» EXTRACTED MATERIAL
────────────────

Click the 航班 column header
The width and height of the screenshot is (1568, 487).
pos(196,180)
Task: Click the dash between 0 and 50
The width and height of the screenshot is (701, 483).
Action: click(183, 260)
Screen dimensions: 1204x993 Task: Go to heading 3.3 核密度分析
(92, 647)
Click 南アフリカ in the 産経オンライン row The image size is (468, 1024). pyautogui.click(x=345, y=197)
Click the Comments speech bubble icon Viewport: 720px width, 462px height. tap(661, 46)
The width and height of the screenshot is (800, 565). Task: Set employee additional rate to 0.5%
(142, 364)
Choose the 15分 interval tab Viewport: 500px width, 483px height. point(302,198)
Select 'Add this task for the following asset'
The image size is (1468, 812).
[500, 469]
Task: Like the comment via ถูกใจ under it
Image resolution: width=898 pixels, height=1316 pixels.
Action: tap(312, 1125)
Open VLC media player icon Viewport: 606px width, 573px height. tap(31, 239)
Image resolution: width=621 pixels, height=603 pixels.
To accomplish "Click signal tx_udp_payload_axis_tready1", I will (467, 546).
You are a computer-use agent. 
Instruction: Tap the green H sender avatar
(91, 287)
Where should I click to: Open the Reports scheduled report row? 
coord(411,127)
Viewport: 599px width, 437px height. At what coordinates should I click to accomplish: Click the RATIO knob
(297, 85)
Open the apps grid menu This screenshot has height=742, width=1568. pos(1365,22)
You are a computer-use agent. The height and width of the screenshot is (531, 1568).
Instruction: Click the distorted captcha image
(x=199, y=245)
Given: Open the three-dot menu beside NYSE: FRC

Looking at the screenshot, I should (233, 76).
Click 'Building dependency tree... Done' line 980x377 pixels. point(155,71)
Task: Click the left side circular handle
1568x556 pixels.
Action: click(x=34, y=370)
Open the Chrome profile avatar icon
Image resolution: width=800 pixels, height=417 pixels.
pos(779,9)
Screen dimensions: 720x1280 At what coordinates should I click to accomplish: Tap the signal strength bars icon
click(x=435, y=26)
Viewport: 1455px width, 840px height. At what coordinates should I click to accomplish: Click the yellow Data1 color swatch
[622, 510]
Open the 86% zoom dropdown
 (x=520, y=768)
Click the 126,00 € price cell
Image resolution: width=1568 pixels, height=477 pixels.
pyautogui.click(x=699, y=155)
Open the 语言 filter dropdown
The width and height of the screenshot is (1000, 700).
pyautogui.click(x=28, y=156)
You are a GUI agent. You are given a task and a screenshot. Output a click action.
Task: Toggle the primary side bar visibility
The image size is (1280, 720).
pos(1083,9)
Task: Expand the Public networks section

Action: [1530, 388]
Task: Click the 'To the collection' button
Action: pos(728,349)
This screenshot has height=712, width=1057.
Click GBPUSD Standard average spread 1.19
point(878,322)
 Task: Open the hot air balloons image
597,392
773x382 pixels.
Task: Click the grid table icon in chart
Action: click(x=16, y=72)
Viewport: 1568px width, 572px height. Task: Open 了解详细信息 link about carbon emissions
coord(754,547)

────────────────

» WHAT TO PRODUCE
Your answer should consist only of the lines from the one that holds "The image size is (1280, 720)." to the end of the entries above, both ends included, each repeated exactly.

» ANSWER BOX
The image size is (1280, 720).
pos(1083,9)
Task: Expand the Public networks section

Action: [1530, 388]
Task: Click the 'To the collection' button
Action: pos(728,349)
This screenshot has height=712, width=1057.
Click GBPUSD Standard average spread 1.19
point(878,322)
 Task: Open the hot air balloons image
597,392
773x382 pixels.
Task: Click the grid table icon in chart
Action: click(x=16, y=72)
Viewport: 1568px width, 572px height. Task: Open 了解详细信息 link about carbon emissions
coord(754,547)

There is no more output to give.